GUA JATI JAJAR
PEMBACA BLOG YANG BUDIMAN
SYALOOM......
Beberapa waktu yang lalu, saya
mempunyai kesempatan untuk berlibur beberapa hari di Jawa Tengah, bersama
beberapa rekan. Hari itu, saya berada di Karanganyar – Kebumen, dan ada waktu
untuk berwisata ke Gua Jati Jajar. Perjalanan dari Karanganyar ke sana
kira-kira 1 jam. Inilah cerita itu untuk
anda.
Sekitar jam 11 siang kami tiba di gua Jati Jajar. Gua ini letaknya kira-kira 20 km di selatan kota Gombong. Situasi gua dan sekitarnya kini sudah jauh berubah, dan lebih cantik. Pelataran parkir yang telah teratur dan luas. Di sekitar tempat parkir itu telah berderet kios-kios sovenir, warung makan, dan barang-barang jualan lainnya. Semuanya sudah rapih. Bahkan sebelum masuk ke kompleks itu, ada hotel dan tempat-tempat penginapan. Itu berarti para pengunjung yang melihat obyek wisata itu cukup banyak dan datang dari banyak daerah, sehingga mereka butuh bermalam di sana.

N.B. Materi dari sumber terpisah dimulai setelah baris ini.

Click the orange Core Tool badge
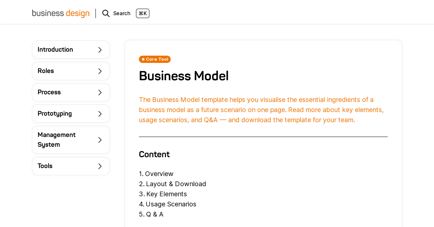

Pintu masuk yang apik dan berwarna-warni,
menambah cerahnya wajah depan tempat wisata itu. Bangunan bagian depan, ditampilkan dengan
gaya moderen, sehingga terkesan bahwa obyek wisata ini dipelihara dengan baik,
dan karenanya patut dipilih sebagai tujuan wisata. Beberapa meter dari pintu
masuk, ada dinding semen yang telah direkayasa sehingga enak untuk dipandang.
Dinding itu bertuliskan “obyek wisata – Gua Jati Jajar”. Dinding itu berfungsi sebagai pengganti papan
nama, dan tentu bermaksud untuk memberikan kepastian bahwa para penunjung
sungguh-sungguh sudah sampai di pintu gerbang dari tempat yang dituju.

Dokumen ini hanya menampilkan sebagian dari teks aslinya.